» **Task requirements**: Exact copies of all entries are expected.

» **Material for this exercise**:
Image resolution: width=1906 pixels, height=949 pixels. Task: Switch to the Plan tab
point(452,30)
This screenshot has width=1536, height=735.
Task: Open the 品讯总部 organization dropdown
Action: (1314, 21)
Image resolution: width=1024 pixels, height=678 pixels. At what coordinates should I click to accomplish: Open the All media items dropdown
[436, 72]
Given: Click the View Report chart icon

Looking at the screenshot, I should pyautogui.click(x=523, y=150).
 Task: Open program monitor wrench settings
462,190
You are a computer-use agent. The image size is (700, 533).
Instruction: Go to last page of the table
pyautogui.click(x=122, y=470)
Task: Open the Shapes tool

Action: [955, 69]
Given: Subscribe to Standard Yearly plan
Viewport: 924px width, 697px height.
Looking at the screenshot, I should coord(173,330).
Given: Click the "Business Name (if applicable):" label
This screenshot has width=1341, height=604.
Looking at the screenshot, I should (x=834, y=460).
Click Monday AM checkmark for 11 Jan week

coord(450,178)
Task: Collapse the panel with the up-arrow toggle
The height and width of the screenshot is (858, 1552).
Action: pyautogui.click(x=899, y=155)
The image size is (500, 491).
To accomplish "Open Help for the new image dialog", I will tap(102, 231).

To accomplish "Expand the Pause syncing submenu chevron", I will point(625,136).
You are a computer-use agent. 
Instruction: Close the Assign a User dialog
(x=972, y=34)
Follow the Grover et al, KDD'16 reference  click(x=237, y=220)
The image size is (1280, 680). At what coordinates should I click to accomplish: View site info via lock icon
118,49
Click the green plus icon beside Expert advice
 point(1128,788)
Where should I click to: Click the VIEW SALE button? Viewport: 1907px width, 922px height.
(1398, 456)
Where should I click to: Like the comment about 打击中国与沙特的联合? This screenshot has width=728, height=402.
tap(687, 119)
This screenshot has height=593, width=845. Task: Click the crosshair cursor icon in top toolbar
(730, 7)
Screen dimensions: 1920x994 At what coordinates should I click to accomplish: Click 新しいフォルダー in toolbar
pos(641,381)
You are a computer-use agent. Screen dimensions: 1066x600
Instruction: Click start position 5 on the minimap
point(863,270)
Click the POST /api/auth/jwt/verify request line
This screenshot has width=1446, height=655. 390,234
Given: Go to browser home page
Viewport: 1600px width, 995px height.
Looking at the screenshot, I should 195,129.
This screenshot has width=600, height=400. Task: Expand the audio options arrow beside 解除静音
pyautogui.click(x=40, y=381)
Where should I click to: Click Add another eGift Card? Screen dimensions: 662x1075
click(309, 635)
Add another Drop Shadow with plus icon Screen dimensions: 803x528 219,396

» **Solution for this problem**:
Image resolution: width=1906 pixels, height=949 pixels. Task: Switch to the Plan tab
point(452,30)
This screenshot has width=1536, height=735.
Task: Open the 品讯总部 organization dropdown
Action: (1314, 21)
Image resolution: width=1024 pixels, height=678 pixels. At what coordinates should I click to accomplish: Open the All media items dropdown
[436, 72]
Given: Click the View Report chart icon

Looking at the screenshot, I should pyautogui.click(x=523, y=150).
 Task: Open program monitor wrench settings
462,190
You are a computer-use agent. The image size is (700, 533).
Instruction: Go to last page of the table
pyautogui.click(x=122, y=470)
Task: Open the Shapes tool

Action: [955, 69]
Given: Subscribe to Standard Yearly plan
Viewport: 924px width, 697px height.
Looking at the screenshot, I should coord(173,330).
Given: Click the "Business Name (if applicable):" label
This screenshot has width=1341, height=604.
Looking at the screenshot, I should (x=834, y=460).
Click Monday AM checkmark for 11 Jan week

coord(450,178)
Task: Collapse the panel with the up-arrow toggle
The height and width of the screenshot is (858, 1552).
Action: pyautogui.click(x=899, y=155)
The image size is (500, 491).
To accomplish "Open Help for the new image dialog", I will tap(102, 231).

To accomplish "Expand the Pause syncing submenu chevron", I will point(625,136).
You are a computer-use agent. 
Instruction: Close the Assign a User dialog
(x=972, y=34)
Follow the Grover et al, KDD'16 reference  click(x=237, y=220)
The image size is (1280, 680). At what coordinates should I click to accomplish: View site info via lock icon
118,49
Click the green plus icon beside Expert advice
 point(1128,788)
Where should I click to: Click the VIEW SALE button? Viewport: 1907px width, 922px height.
(1398, 456)
Where should I click to: Like the comment about 打击中国与沙特的联合? This screenshot has width=728, height=402.
tap(687, 119)
This screenshot has height=593, width=845. Task: Click the crosshair cursor icon in top toolbar
(730, 7)
Screen dimensions: 1920x994 At what coordinates should I click to accomplish: Click 新しいフォルダー in toolbar
pos(641,381)
You are a computer-use agent. Screen dimensions: 1066x600
Instruction: Click start position 5 on the minimap
point(863,270)
Click the POST /api/auth/jwt/verify request line
This screenshot has width=1446, height=655. 390,234
Given: Go to browser home page
Viewport: 1600px width, 995px height.
Looking at the screenshot, I should 195,129.
This screenshot has width=600, height=400. Task: Expand the audio options arrow beside 解除静音
pyautogui.click(x=40, y=381)
Where should I click to: Click Add another eGift Card? Screen dimensions: 662x1075
click(309, 635)
Add another Drop Shadow with plus icon Screen dimensions: 803x528 219,396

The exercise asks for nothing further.